Related Links: Steven Levitt's response to Scheiber's argument, and Scheiber's response to Levitt.
One of the few papers I actually read as a grad student was written by a pair of economists named Josh Angrist and Alan Krueger. In the early '90s, Angrist and Krueger set off to resolve a question that had been gnawing at economists for decades: Does going to school increase your future wages? Intuitively, it seemed obvious that it did. When you compared the salaries of, say, Ph.D.s with those of high-school dropouts, the grad-school set almost always did better. The question was whether education accounted for the difference. What if it was simply the case that smarter people spent more time in school and that their bigger salaries reflected intelligence, not education? One couldn't be sure. The only way to get to the bottom of it would be a ghastly social experiment, wherein you took a group of students and randomly sent half to the local vo-techinstitute while forcing the other half to study feminist literary theory. Even an economist wouldn't be so audacious.

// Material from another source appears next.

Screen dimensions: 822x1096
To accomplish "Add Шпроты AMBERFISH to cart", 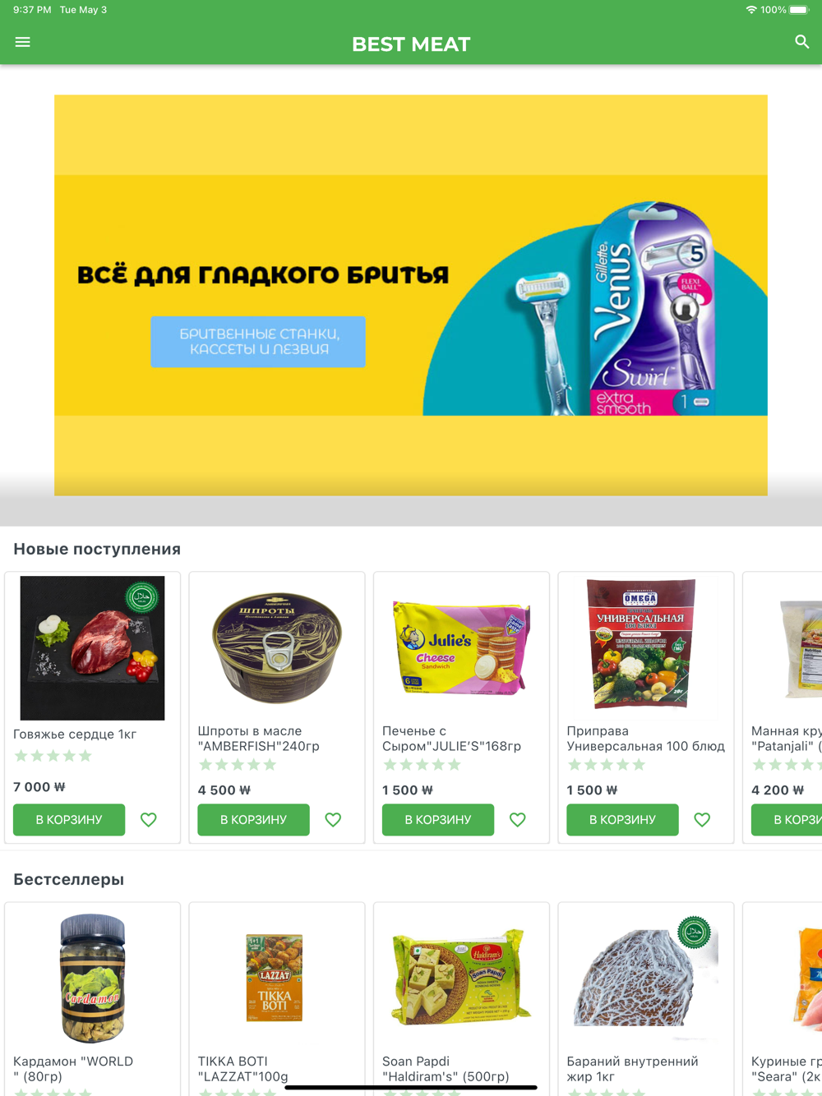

That's where Angrist and Krueger came in. In the paper, they pointed out that two features of the public school system allowed you to answer the question without all the uproar. First, most states force students to attend school until age 16. Second, for many decades, students started school the year they turned six. The upshot was that, if I were born in January and you were born in December of the same year, and we both dropped out at 16, then the rules forced you to stay in school almost one year longer. (We’d start school the same year, but I'd turn 16 midway through tenth grade and you'd hit 16 midway through eleventh.) The additional schooling foisted upon one group by this arbitrary state of affairs produced a scaled-down version of our experiment, allowing Angrist and Krueger to conclude that education did, in fact, help people earn more money.